# SOURCE EXTRACT

☆ ☆ ☆ ☆ ☆ ☆ ☆

The gasping, grunting and oozing hard-body slab that muscles, and sometimes crawls, through Live Free or Die Hard (released in Taiwan as Die Hard 4.0) sure looks like John McClane. Older if apparently no wiser, the blue-collar super-cop from the Die Hard franchise has lost his hair, his foul mouth and apparently his nicotine itch, but he still has the same knack for trouble, the adrenaline-pumping, cheerfully anarchic kind that causes cars to ignite, bodies to fly, eardrums to pop and hearts to race and gladden. He's also lost his sneer, but sneering is cheap, and movies are expensive, especially when your star has pushed past 50 and slid off the power lists.
A lot has happened in the 12 years since Bruce Willis yippee-kai-yay-ed in Die Hard With a Vengeance with a glowering Samuel L. Jackson in tow. During that time Willis' star has expanded and collapsed through hits and duds and plenty of personal off-screen noise. The world has changed too, of course, and with it the action-flick coordinates: for one, Arnold Schwarzenegger runs California, while the sober, nonwisecracking likes of Matt Damon's Bourne rules the bad-boy roost. For another: Willis has become an increasingly appealing character actor, the kind who punches up a scene or two (Alpha Dog, Fast Food Nation) or an entire movie (16 Blocks), mostly by playing it not so nice and very easy.
Life or age or something has mellowed Willis. He no longer enters a movie like God's gift, as he did almost two decades ago in the first Die Hard, lips pursed as if he alone were in on the joke - which, given the fat salary he was earning, perhaps he was. In Live Free or Die Hard he enters swinging, fist smashing through hard glass and sinking into soft flesh. He's making a point and so is the movie, namely that McClane (and Willis) is ready to earn our love again by performing the same lovably violent, meathead tricks as before. And look, he's not laughing, not exactly, even if the film ends up a goof.

☆ ☆ ☆ ☆ ☆ ☆ ☆

# MATERIAL SHOWN
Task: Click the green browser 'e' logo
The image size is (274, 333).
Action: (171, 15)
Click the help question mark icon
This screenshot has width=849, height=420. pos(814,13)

☆ ☆ ☆ ☆ ☆ ☆ ☆

# WHAT TO DO
- 1) Can you rename "California" to "Sacramento" in the Die Hard review and give the passage again, starting at "A lot has happened" and ending at "and very easy."?
- 2) How does the Die Hard review go on after its last sentence? Write the next part.
The listing comes from a separate source, unrelated to the review.

# PER-TASK ANSWERS
- 1)
A lot has happened in the 12 years since Bruce Willis yippee-kai-yay-ed in Die Hard With a Vengeance with a glowering Samuel L. Jackson in tow. During that time Willis' star has expanded and collapsed through hits and duds and plenty of personal off-screen noise. The world has changed too, of course, and with it the action-flick coordinates: for one, Arnold Schwarzenegger runs Sacramento, while the sober, nonwisecracking likes of Matt Damon's Bourne rules the bad-boy roost. For another: Willis has become an increasingly appealing character actor, the kind who punches up a scene or two (Alpha Dog, Fast Food Nation) or an entire movie (16 Blocks), mostly by playing it not so nice and very easy.

- 2)
PHOTOS: COURTESY OF FOX
An unexpectedly funny goof, at that, despite everything, including the mayhem and somewhat creepy plot. The screenplay attributed to Mark Bomback, who shares the story credit with David Marconi, has the whiff of multiple writers, as action-driven productions generally do. It originated with a 1997 story (dubiously titled A Farewell to Arms) by John Carlin in Wired magazine about the potential for a cataclysmic, nation-crippling "information war," which mutated and stalled, picking up new writers and equally doubtful names (WW3.com, Die Hard 4.0). Somewhere along the development line, the real world intruded, which is why the original idea about an information war now includes a plausible-sounding or at least not entirely outlandish hook to Sept. 11 - hence, the creepiness.
In most Hollywood action movies, references to Sept. 11 as well as to the wars in Iraq and Afghanistan are often tacked on or displaced, used for decorative flag-waving or scenes of torture. Live Free or Die Hard tries to engage the real world more directly than most studio-made fantasies, with a logic-defying plot involving a disgruntled government security expert. That would be Thomas Gabriel, who seems partly inspired by the counterterrorism expert Richard Clarke and partly informed by Bill Gates and is wholly played by the pretty Timothy Olyphant, dressed in black and wearing Maggie Q on his arm. Olyphant has many charms, but annihilating menace is not one of them. Willis nonetheless keeps any incredulity in check along with his sneer.
Despite its jaw-jutting title, with its evocation of revolutionary America and radical individualism, Live Free or Die Hard keeps a tighter rein on McClane, dialing down his man-against-the-world attitude to a low hum. He's still more or less alone, at least existentially, though, as per the action playbook, he quickly picks up a sidekick and audience surrogate in the hacker impersonated by Justin Long (flicking between annoyance and amusement).
But McClane is also unequivocally playing for team America, helping the FBI and its no-nonsense, supremely capable deputy director, Bowman (Cliff Curtis), who runs the sillily named cyber division with blinking monitors and scurrying minions. Heroic in deed and in acquaintance, Bowman knows to side with McClane, saving his contemptuous looks for the guy from Homeland Security.
Nothing on Len Wiseman's resume - he previously directed the two Underworld flicks, wherein the Goth kids really are vampires - suggests that he could wrangle both Willis and this new film's nerve-jangling action to such satisfying effect. At least on the second count he has received terrific help from a sprawling cast of stuntmen and women (and the stunt coordinator Brad Martin), who do a great deal to advance the film's old-school mayhem. The use of Parkour during several fight scenes is particularly tasty, proving that when cinematic push comes to shove, the French, who originated this ultra-cool rough-and-tumble, which finds performers bouncing like balls from wall to wall, rooftop to rooftop and many hair-raising points in between, are definitely in the coalition of the willing.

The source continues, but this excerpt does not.